● Required work
Could you reproduce all of the lines below word for word, without changing anything?

● Record set
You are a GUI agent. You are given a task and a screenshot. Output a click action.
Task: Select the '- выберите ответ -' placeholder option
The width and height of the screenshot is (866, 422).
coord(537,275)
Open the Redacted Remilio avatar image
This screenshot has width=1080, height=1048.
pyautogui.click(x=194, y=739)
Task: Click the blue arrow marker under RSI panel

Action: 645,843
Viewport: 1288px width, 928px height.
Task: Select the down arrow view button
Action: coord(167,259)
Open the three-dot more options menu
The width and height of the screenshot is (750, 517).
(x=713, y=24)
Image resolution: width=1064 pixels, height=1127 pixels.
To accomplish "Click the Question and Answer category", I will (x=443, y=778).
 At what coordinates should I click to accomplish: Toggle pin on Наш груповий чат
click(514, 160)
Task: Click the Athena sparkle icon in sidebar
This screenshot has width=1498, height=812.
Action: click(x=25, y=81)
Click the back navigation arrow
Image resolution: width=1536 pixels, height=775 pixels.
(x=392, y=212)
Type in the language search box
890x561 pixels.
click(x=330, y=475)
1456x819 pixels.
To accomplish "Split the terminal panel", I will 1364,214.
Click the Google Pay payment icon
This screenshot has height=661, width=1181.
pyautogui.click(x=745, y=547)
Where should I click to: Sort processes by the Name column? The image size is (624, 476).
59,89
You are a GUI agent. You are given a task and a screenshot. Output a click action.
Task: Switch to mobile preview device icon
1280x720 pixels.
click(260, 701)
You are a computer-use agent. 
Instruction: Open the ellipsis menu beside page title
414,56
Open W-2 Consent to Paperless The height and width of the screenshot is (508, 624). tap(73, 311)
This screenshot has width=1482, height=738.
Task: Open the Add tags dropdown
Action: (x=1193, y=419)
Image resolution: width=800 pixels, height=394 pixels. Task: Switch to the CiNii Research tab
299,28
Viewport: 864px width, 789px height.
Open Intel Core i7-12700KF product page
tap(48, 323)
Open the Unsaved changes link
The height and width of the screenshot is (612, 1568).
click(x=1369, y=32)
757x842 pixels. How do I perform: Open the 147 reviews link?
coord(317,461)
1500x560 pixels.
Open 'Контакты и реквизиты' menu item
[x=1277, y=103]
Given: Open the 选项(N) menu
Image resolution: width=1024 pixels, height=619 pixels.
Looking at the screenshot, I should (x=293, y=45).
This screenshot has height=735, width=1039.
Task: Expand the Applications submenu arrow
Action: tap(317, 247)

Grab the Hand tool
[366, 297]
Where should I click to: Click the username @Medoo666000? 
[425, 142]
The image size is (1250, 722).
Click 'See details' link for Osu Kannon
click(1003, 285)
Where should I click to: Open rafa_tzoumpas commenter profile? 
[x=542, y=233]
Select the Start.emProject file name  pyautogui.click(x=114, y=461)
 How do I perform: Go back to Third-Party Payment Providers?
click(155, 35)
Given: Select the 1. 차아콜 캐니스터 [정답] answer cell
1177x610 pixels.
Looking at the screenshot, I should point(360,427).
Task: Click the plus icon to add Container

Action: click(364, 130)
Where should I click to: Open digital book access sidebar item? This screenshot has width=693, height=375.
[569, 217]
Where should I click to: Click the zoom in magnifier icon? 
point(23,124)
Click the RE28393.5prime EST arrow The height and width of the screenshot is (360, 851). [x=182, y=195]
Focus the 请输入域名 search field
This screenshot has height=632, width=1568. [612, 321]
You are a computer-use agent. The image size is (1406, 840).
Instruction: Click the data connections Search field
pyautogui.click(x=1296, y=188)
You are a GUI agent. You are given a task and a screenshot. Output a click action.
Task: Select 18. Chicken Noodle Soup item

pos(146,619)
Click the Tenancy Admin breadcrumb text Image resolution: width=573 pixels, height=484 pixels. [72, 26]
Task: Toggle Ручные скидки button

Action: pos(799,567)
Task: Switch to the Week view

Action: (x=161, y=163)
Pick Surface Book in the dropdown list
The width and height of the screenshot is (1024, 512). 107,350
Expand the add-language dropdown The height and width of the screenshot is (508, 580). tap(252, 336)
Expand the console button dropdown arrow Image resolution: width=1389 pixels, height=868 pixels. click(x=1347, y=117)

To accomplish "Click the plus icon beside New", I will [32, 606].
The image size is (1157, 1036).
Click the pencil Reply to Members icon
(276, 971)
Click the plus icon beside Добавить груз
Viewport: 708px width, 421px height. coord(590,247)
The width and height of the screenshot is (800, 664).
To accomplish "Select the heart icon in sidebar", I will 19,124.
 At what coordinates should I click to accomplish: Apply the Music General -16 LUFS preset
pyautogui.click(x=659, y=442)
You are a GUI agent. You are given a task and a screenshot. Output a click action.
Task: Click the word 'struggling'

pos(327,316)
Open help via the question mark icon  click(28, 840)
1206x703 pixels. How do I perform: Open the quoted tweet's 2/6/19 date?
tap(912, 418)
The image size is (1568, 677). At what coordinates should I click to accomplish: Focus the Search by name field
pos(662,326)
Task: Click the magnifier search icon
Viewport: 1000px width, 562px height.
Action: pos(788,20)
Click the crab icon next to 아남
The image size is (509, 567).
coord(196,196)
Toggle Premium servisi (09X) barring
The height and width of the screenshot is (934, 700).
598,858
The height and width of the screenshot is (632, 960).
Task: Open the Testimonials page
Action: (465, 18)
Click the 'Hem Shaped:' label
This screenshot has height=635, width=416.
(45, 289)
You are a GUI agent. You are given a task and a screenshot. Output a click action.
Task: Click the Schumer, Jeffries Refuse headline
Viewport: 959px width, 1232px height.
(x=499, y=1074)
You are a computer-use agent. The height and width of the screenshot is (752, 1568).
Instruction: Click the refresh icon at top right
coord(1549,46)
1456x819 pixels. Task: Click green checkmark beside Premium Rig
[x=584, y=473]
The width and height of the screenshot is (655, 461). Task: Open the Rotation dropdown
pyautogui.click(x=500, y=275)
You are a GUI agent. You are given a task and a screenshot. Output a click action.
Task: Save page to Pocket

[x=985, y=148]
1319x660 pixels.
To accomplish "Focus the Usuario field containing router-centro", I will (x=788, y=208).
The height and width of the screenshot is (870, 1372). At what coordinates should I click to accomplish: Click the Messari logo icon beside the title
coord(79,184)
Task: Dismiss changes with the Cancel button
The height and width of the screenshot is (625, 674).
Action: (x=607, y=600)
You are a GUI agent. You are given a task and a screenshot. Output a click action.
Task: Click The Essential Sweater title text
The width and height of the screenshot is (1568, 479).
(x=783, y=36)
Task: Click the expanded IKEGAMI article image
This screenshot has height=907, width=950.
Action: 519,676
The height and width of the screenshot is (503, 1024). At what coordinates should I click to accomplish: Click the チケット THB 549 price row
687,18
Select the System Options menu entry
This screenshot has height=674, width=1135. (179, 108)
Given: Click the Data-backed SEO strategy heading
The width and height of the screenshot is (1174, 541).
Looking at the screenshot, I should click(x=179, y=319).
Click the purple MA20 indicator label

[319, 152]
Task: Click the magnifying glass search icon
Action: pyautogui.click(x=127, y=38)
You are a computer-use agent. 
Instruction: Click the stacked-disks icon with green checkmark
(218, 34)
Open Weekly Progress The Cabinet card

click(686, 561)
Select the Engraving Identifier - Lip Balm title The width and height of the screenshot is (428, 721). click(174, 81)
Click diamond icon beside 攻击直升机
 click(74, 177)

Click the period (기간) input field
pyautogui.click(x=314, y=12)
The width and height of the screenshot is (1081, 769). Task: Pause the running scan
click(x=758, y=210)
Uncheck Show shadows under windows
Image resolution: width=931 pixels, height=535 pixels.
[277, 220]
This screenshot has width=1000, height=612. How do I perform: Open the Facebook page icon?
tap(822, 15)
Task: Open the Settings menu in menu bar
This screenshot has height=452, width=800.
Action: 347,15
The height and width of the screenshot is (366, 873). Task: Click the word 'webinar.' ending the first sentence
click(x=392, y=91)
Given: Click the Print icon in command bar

● Written response
You are a GUI agent. You are given a task and a screenshot. Output a click action.
Task: Select the '- выберите ответ -' placeholder option
The width and height of the screenshot is (866, 422).
coord(537,275)
Open the Redacted Remilio avatar image
This screenshot has width=1080, height=1048.
pyautogui.click(x=194, y=739)
Task: Click the blue arrow marker under RSI panel

Action: 645,843
Viewport: 1288px width, 928px height.
Task: Select the down arrow view button
Action: coord(167,259)
Open the three-dot more options menu
The width and height of the screenshot is (750, 517).
(x=713, y=24)
Image resolution: width=1064 pixels, height=1127 pixels.
To accomplish "Click the Question and Answer category", I will (x=443, y=778).
 At what coordinates should I click to accomplish: Toggle pin on Наш груповий чат
click(514, 160)
Task: Click the Athena sparkle icon in sidebar
This screenshot has width=1498, height=812.
Action: click(x=25, y=81)
Click the back navigation arrow
Image resolution: width=1536 pixels, height=775 pixels.
(x=392, y=212)
Type in the language search box
890x561 pixels.
click(x=330, y=475)
1456x819 pixels.
To accomplish "Split the terminal panel", I will 1364,214.
Click the Google Pay payment icon
This screenshot has height=661, width=1181.
pyautogui.click(x=745, y=547)
Where should I click to: Sort processes by the Name column? The image size is (624, 476).
59,89
You are a GUI agent. You are given a task and a screenshot. Output a click action.
Task: Switch to mobile preview device icon
1280x720 pixels.
click(260, 701)
You are a computer-use agent. 
Instruction: Open the ellipsis menu beside page title
414,56
Open W-2 Consent to Paperless The height and width of the screenshot is (508, 624). tap(73, 311)
This screenshot has width=1482, height=738.
Task: Open the Add tags dropdown
Action: (x=1193, y=419)
Image resolution: width=800 pixels, height=394 pixels. Task: Switch to the CiNii Research tab
299,28
Viewport: 864px width, 789px height.
Open Intel Core i7-12700KF product page
tap(48, 323)
Open the Unsaved changes link
The height and width of the screenshot is (612, 1568).
click(x=1369, y=32)
757x842 pixels. How do I perform: Open the 147 reviews link?
coord(317,461)
1500x560 pixels.
Open 'Контакты и реквизиты' menu item
[x=1277, y=103]
Given: Open the 选项(N) menu
Image resolution: width=1024 pixels, height=619 pixels.
Looking at the screenshot, I should (x=293, y=45).
This screenshot has height=735, width=1039.
Task: Expand the Applications submenu arrow
Action: tap(317, 247)

Grab the Hand tool
[366, 297]
Where should I click to: Click the username @Medoo666000? 
[425, 142]
The image size is (1250, 722).
Click 'See details' link for Osu Kannon
click(1003, 285)
Where should I click to: Open rafa_tzoumpas commenter profile? 
[x=542, y=233]
Select the Start.emProject file name  pyautogui.click(x=114, y=461)
 How do I perform: Go back to Third-Party Payment Providers?
click(155, 35)
Given: Select the 1. 차아콜 캐니스터 [정답] answer cell
1177x610 pixels.
Looking at the screenshot, I should point(360,427).
Task: Click the plus icon to add Container

Action: click(364, 130)
Where should I click to: Open digital book access sidebar item? This screenshot has width=693, height=375.
[569, 217]
Where should I click to: Click the zoom in magnifier icon? 
point(23,124)
Click the RE28393.5prime EST arrow The height and width of the screenshot is (360, 851). [x=182, y=195]
Focus the 请输入域名 search field
This screenshot has height=632, width=1568. [612, 321]
You are a computer-use agent. The image size is (1406, 840).
Instruction: Click the data connections Search field
pyautogui.click(x=1296, y=188)
You are a GUI agent. You are given a task and a screenshot. Output a click action.
Task: Select 18. Chicken Noodle Soup item

pos(146,619)
Click the Tenancy Admin breadcrumb text Image resolution: width=573 pixels, height=484 pixels. [72, 26]
Task: Toggle Ручные скидки button

Action: pos(799,567)
Task: Switch to the Week view

Action: (x=161, y=163)
Pick Surface Book in the dropdown list
The width and height of the screenshot is (1024, 512). 107,350
Expand the add-language dropdown The height and width of the screenshot is (508, 580). tap(252, 336)
Expand the console button dropdown arrow Image resolution: width=1389 pixels, height=868 pixels. click(x=1347, y=117)

To accomplish "Click the plus icon beside New", I will [32, 606].
The image size is (1157, 1036).
Click the pencil Reply to Members icon
(276, 971)
Click the plus icon beside Добавить груз
Viewport: 708px width, 421px height. coord(590,247)
The width and height of the screenshot is (800, 664).
To accomplish "Select the heart icon in sidebar", I will 19,124.
 At what coordinates should I click to accomplish: Apply the Music General -16 LUFS preset
pyautogui.click(x=659, y=442)
You are a GUI agent. You are given a task and a screenshot. Output a click action.
Task: Click the word 'struggling'

pos(327,316)
Open help via the question mark icon  click(28, 840)
1206x703 pixels. How do I perform: Open the quoted tweet's 2/6/19 date?
tap(912, 418)
The image size is (1568, 677). At what coordinates should I click to accomplish: Focus the Search by name field
pos(662,326)
Task: Click the magnifier search icon
Viewport: 1000px width, 562px height.
Action: pos(788,20)
Click the crab icon next to 아남
The image size is (509, 567).
coord(196,196)
Toggle Premium servisi (09X) barring
The height and width of the screenshot is (934, 700).
598,858
The height and width of the screenshot is (632, 960).
Task: Open the Testimonials page
Action: (465, 18)
Click the 'Hem Shaped:' label
This screenshot has height=635, width=416.
(45, 289)
You are a GUI agent. You are given a task and a screenshot. Output a click action.
Task: Click the Schumer, Jeffries Refuse headline
Viewport: 959px width, 1232px height.
(x=499, y=1074)
You are a computer-use agent. The height and width of the screenshot is (752, 1568).
Instruction: Click the refresh icon at top right
coord(1549,46)
1456x819 pixels. Task: Click green checkmark beside Premium Rig
[x=584, y=473]
The width and height of the screenshot is (655, 461). Task: Open the Rotation dropdown
pyautogui.click(x=500, y=275)
You are a GUI agent. You are given a task and a screenshot. Output a click action.
Task: Save page to Pocket

[x=985, y=148]
1319x660 pixels.
To accomplish "Focus the Usuario field containing router-centro", I will (x=788, y=208).
The height and width of the screenshot is (870, 1372). At what coordinates should I click to accomplish: Click the Messari logo icon beside the title
coord(79,184)
Task: Dismiss changes with the Cancel button
The height and width of the screenshot is (625, 674).
Action: (x=607, y=600)
You are a GUI agent. You are given a task and a screenshot. Output a click action.
Task: Click The Essential Sweater title text
The width and height of the screenshot is (1568, 479).
(x=783, y=36)
Task: Click the expanded IKEGAMI article image
This screenshot has height=907, width=950.
Action: 519,676
The height and width of the screenshot is (503, 1024). At what coordinates should I click to accomplish: Click the チケット THB 549 price row
687,18
Select the System Options menu entry
This screenshot has height=674, width=1135. (179, 108)
Given: Click the Data-backed SEO strategy heading
The width and height of the screenshot is (1174, 541).
Looking at the screenshot, I should click(x=179, y=319).
Click the purple MA20 indicator label

[319, 152]
Task: Click the magnifying glass search icon
Action: pyautogui.click(x=127, y=38)
You are a computer-use agent. 
Instruction: Click the stacked-disks icon with green checkmark
(218, 34)
Open Weekly Progress The Cabinet card

click(686, 561)
Select the Engraving Identifier - Lip Balm title The width and height of the screenshot is (428, 721). click(174, 81)
Click diamond icon beside 攻击直升机
 click(74, 177)

Click the period (기간) input field
pyautogui.click(x=314, y=12)
The width and height of the screenshot is (1081, 769). Task: Pause the running scan
click(x=758, y=210)
Uncheck Show shadows under windows
Image resolution: width=931 pixels, height=535 pixels.
[277, 220]
This screenshot has width=1000, height=612. How do I perform: Open the Facebook page icon?
tap(822, 15)
Task: Open the Settings menu in menu bar
This screenshot has height=452, width=800.
Action: 347,15
The height and width of the screenshot is (366, 873). Task: Click the word 'webinar.' ending the first sentence
click(x=392, y=91)
Given: Click the Print icon in command bar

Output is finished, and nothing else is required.